"Healing spells. A suite of them, I think jointly comprehensive. All-purpose visual and auditory illusions. And the first one - when I was little I tripped, a lot. I couldn't learn to fight, I'd have impaled myself on something before a week had gone by. So -" She waves a hand, perfectly graceful. "I fixed it."
"Oh, well done," he says admiringly. "And of course I am very grateful for your healing spells."
"I'm proud of them. They don't see very much use. It varies how often I can get away. The illusions help, of course."
"The illusion spell's usable in pieces, even," she remarks, "I could turn invisible or make simple lights before I could do fully animated images."
He doesn't sound alarmed; he sounds delighted.
"I am not at all sure that I can teach the alphabet," she mentions. "I have symbols for the atomic concepts but they are fairly indescribable. And my notation doesn't at all resemble any of the lectures on conventional magic theory I've snuck into, so I doubt I could work backwards from a typical spell and break it down from there either."
"Maybe. I don't know. They snap together in my head from pieces. I write words and then I have them forever, same as the letters. Sentences paragraphs chapters books encylopedias spells. How does one usually learn a spell without the pieces?"
"I mean, I can show you what they look like written down, if you like." She kisses him again, then rolls out of bed to pad towards the bookshelves. "Which one do you want to see?"
They are full of densely packed symbols. Two hundred and nine of them.
"Less maddening than the other way around," is his conclusion. "Maybe not quite unmaddening enough. What exactly was it that you touched, to get all this?"
"The Tesseract. I doubt very much you can expect the same result. If it always did that then it would not be so forbidden."
"I don't expect the same result.

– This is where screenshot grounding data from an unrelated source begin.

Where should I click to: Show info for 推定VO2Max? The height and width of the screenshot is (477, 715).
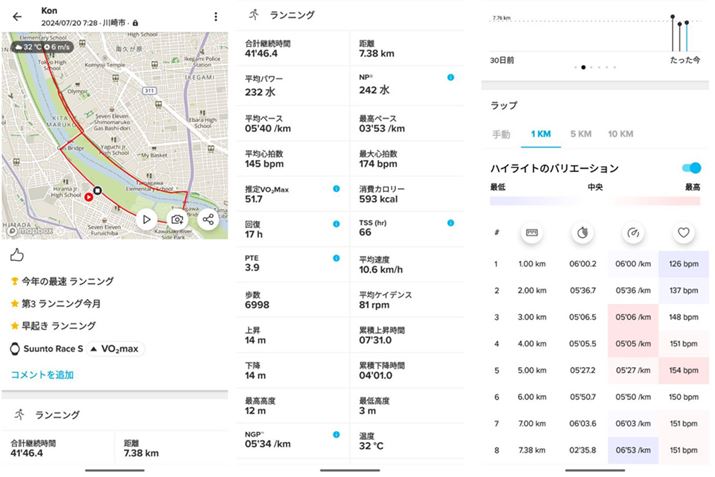click(x=336, y=188)
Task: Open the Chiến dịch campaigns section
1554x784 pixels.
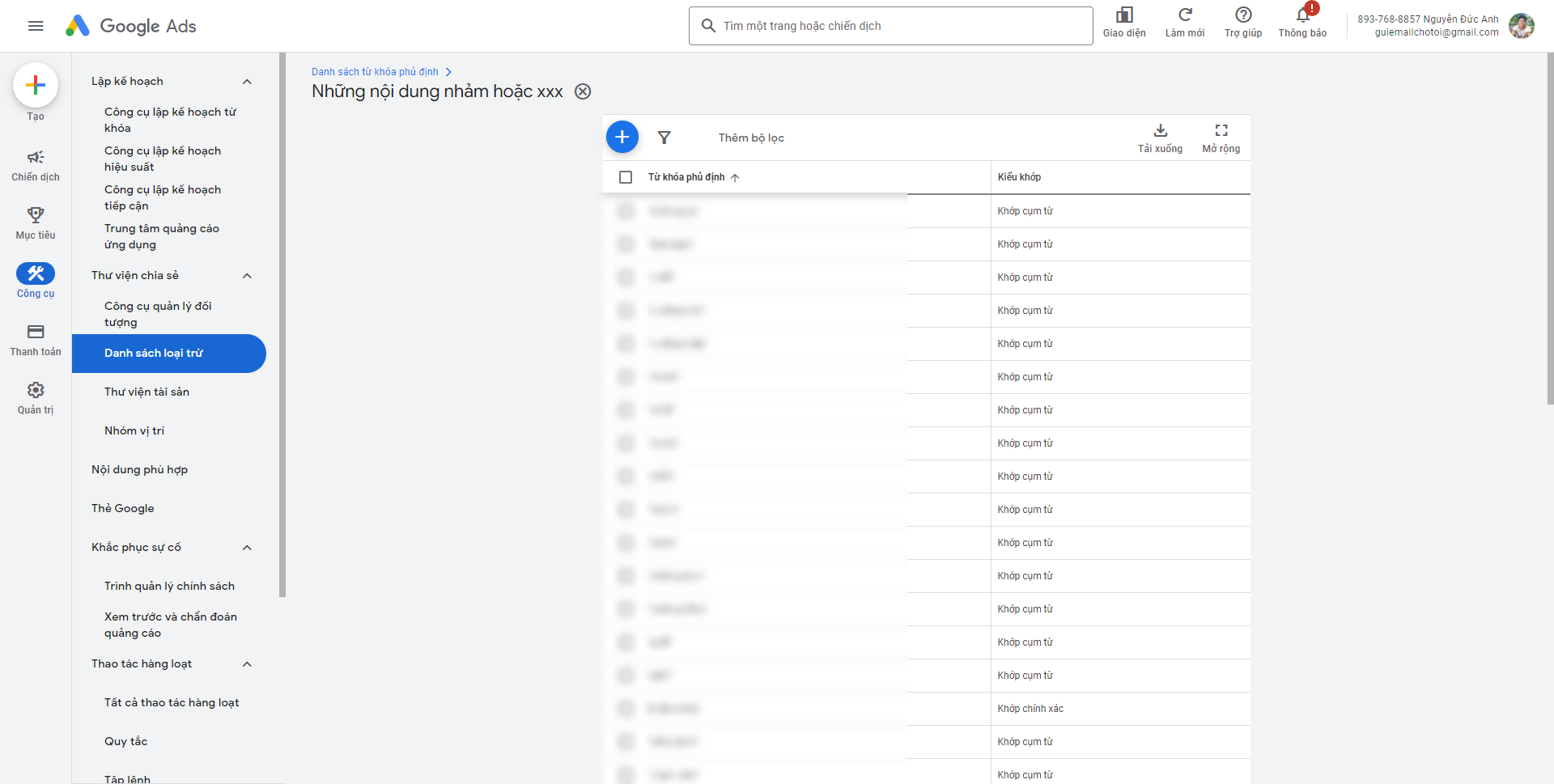Action: point(36,164)
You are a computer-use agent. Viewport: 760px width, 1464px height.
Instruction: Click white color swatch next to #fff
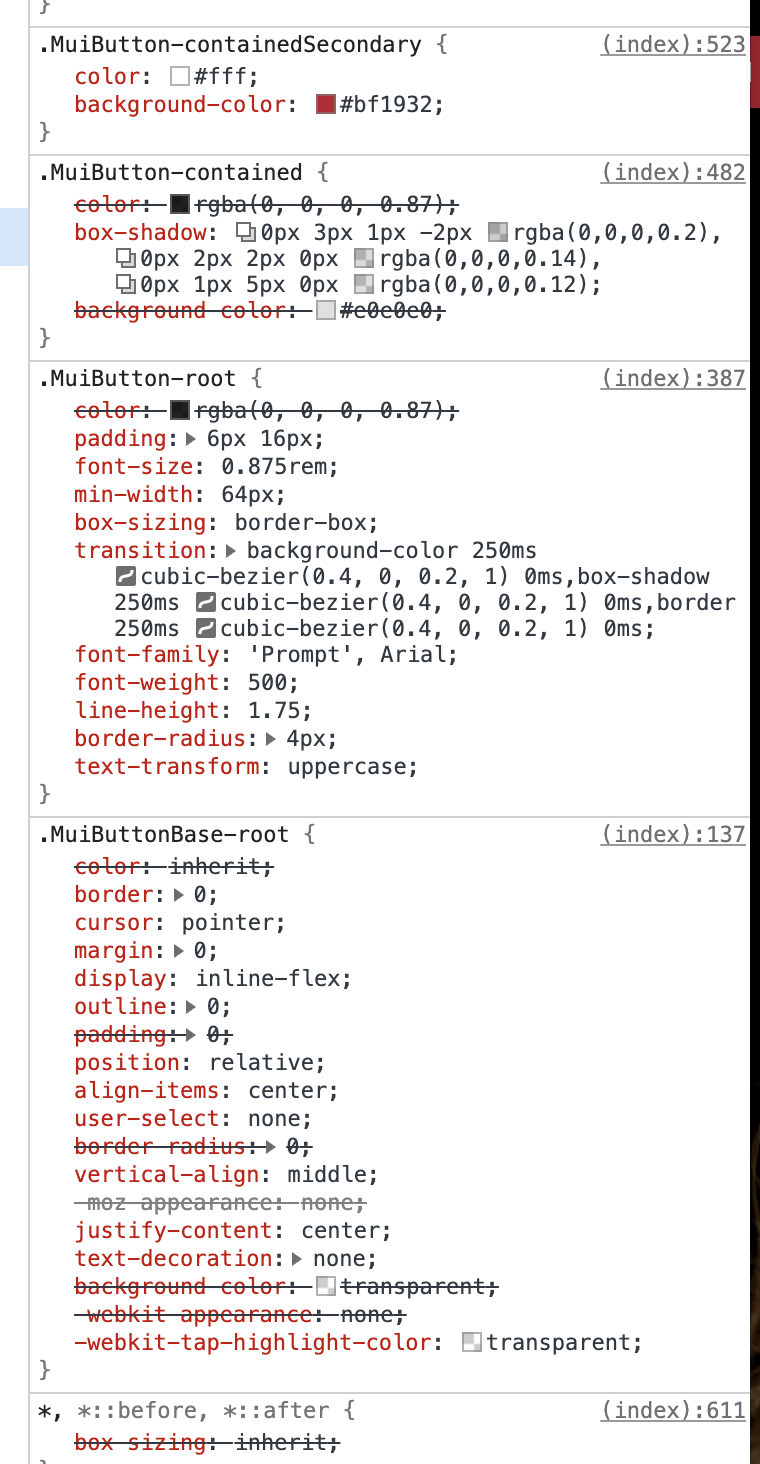(181, 75)
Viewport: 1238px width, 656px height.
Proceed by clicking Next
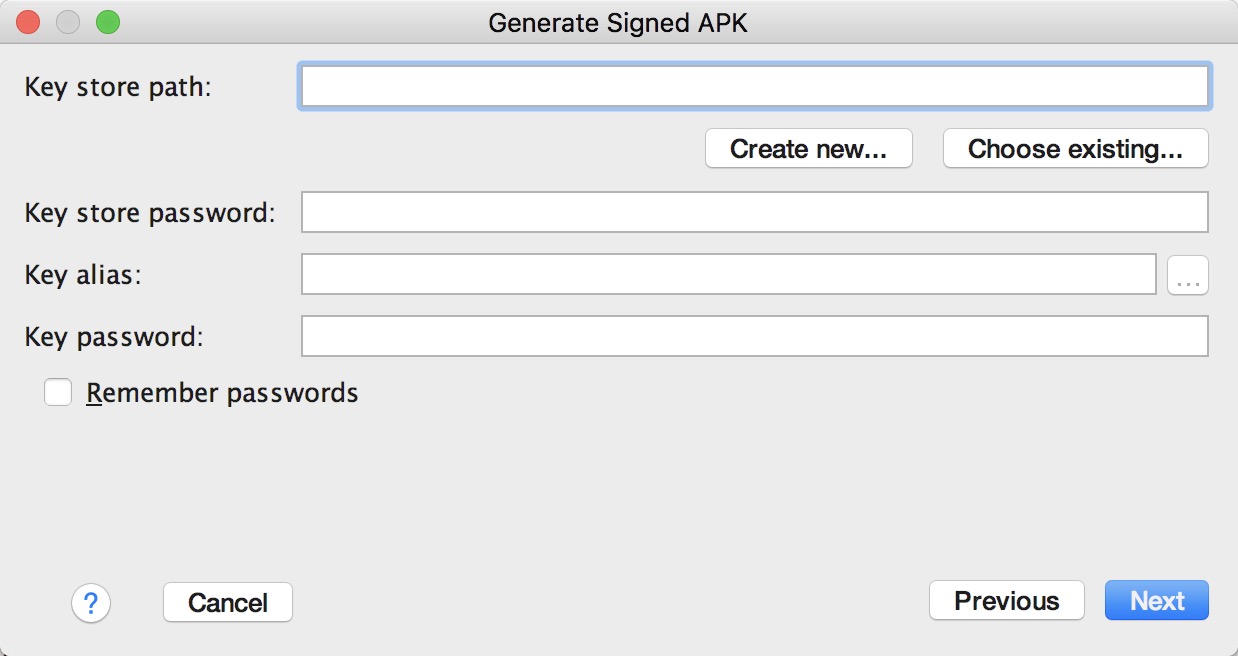(x=1157, y=601)
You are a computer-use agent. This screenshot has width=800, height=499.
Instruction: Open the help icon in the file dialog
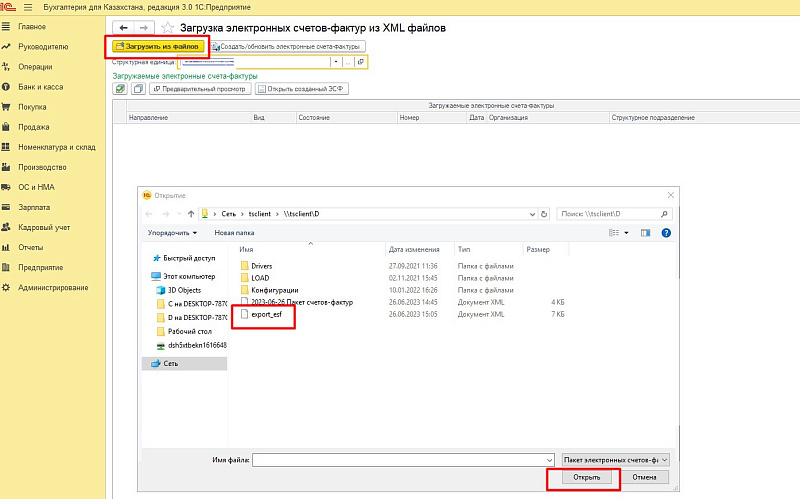pyautogui.click(x=666, y=232)
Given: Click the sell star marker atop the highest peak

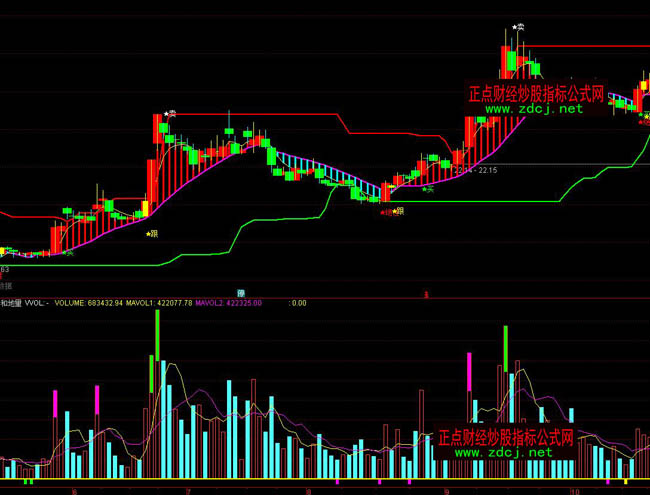Looking at the screenshot, I should click(x=518, y=29).
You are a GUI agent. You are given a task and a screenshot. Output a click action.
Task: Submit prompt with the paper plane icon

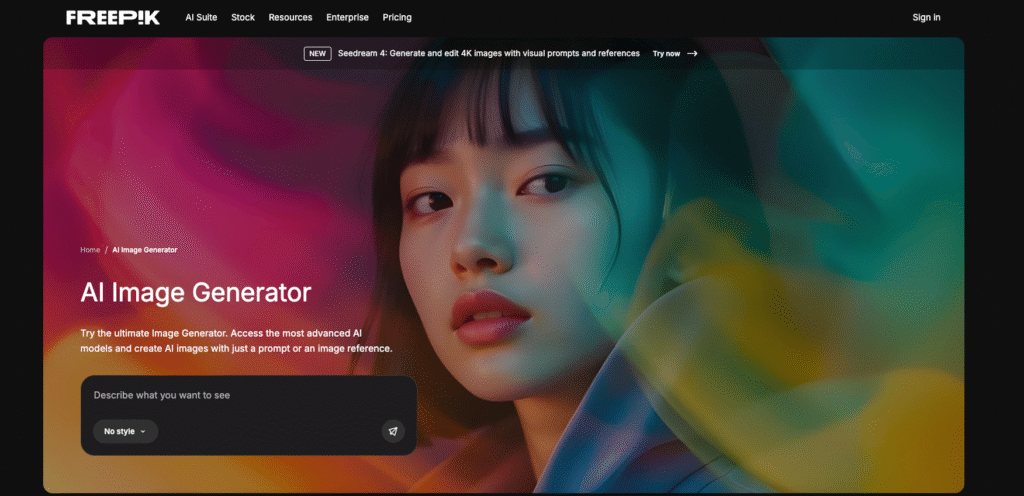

I do expect that there must be some reason why it taught you the sorcerous alphabet instead of doing whatever it normally does to people, and I wonder if it is possible to find out what that reason is."
"I'm not sure. I'm lucky that no one listened to me when I said I was fine and all it did was tell me things and don't care to jeopardize that success."
"Well. I'll think about it. And I'll think about how to learn the alphabet and whether it will be worth the number of centuries I'd have to put into it."
"True. But there's a way I get with certain kinds of puzzle, and a way I get when I spend too long doing just one thing, and I would rather not be caught between the two for a very long time."